A few years ago I wrote a little app named ‘exception log introspect’ (ELI) that sent a signal to a running java process to obtain the stack trace.
I then analyzed the stack trace to find threads with the exact same fingerprint and group duplicates. Then I would score threads by number of duplicates and print them by descending score.
I have since updated it for Java 1.5’s jstack to get a running snapshot of the threads in a VM.
The first pass of ELI assumed that blocked threads would have identical stack traces (which is correct). It would then print out the following result:
-------------
1. References: 105
-------------
java.lang.Thread.State: BLOCKED (on object monitor)
at blogindex.robot.ObjectQueueManager.getNextXToProcess(ObjectQueueManager.java:73)
- waiting to lock (a blogindex.robot.RemoteFeedQueue)
at blogindex.robot.TaskThread.doProcessTask(TaskThread.java:303)
at blogindex.robot.TaskThread.run(TaskThread.java:107)
This is our robot code blocked on our queue server waiting for work.
This wasn’t very helpful because what I REALLY care about is the thread holding the lock named 0×00002aaab5450fb8.
… after thinking about this for a while I realized that this was just a graph clustering problem.
Threads are nodes, with lock waits to lock holds being the edges between nodes.
… so I applied a trivial graph clustering algorithm to this problem and I now have ELI render the following tree:
-------------
1. References: 105
-------------
java.lang.Thread.State: RUNNABLE
at java.net.SocketInputStream.socketRead0(Native Method)
at java.net.SocketInputStream.read(SocketInputStream.java:129)
at java.io.BufferedInputStream.fill(BufferedInputStream.java:218)
at java.io.BufferedInputStream.read1(BufferedInputStream.java:258)
at java.io.BufferedInputStream.read(BufferedInputStream.java:317)
- locked (a java.io.BufferedInputStream)
at sun.net.www.http.HttpClient.parseHTTPHeader(HttpClient.java:687)
at sun.net.www.http.HttpClient.parseHTTP(HttpClient.java:632)
at sun.net.www.protocol.http.HttpURLConnection.getInputStream(HttpURLConnection.java:1000)
- locked (a sun.net.www.protocol.http.HttpURLConnection)
at org.apache.xmlrpc.DefaultXmlRpcTransport.sendXmlRpc(DefaultXmlRpcTransport.java:87)
at org.apache.xmlrpc.XmlRpcClientWorker.execute(XmlRpcClientWorker.java:72)
at org.apache.xmlrpc.XmlRpcClient.execute(XmlRpcClient.java:194)
at org.apache.xmlrpc.XmlRpcClient.execute(XmlRpcClient.java:185)
at org.apache.xmlrpc.XmlRpcClient.execute(XmlRpcClient.java:178)
at blogindex.queue.RemoteQueue.refresh1(RemoteQueue.java:138)
at blogindex.queue.RemoteQueue.refresh(RemoteQueue.java:73)
at blogindex.robot.ObjectQueueManager.getNextXToProcess(ObjectQueueManager.java:84)
- locked (a blogindex.robot.RemoteFeedQueue)
at blogindex.robot.TaskThread.doProcessTask(TaskThread.java:303)
at blogindex.robot.TaskThread.run(TaskThread.java:107)
105 blocked threads:
--------
java.lang.Thread.State: BLOCKED (on object monitor)

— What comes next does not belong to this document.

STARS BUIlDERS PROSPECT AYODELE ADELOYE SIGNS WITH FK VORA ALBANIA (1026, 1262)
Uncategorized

at blogindex.robot.ObjectQueueManager.getNextXToProcess(ObjectQueueManager.java:73)
- waiting to lock (a blogindex.robot.RemoteFeedQueue)
at blogindex.robot.TaskThread.doProcessTask(TaskThread.java:303)
at blogindex.robot.TaskThread.run(TaskThread.java:107)
This is much more manageable! Now I get to see the thread that’s blocking out these 105 threads so I can try (hopefully) to make that code faster.
What’s next?
It would be nice to migrate ELI to use JMX and become more of a Java ‘top’-style utility.












July 7, 2008 at 1:33 pm
We have something similar in the internal diagnostics dump of our application (but via JMX), and one of the guys on the team took it a step further and wrote out the thread information from JMX into .dot form, which makes it *very* easy to visualize who’s waiting on what, once you bring up the file in graphviz.
July 7, 2008 at 1:53 pm
Hey Mark.
If you could post more details I’d appreciate it…..
graphviz is a bit primitive but it’s starting to become a bit better for graph visualization in recent years.
If you could publish any of this code I’d appreciate it…
I was thinking of diving into JMX to see what I could write with it……
Seems like there is a lot of potential here.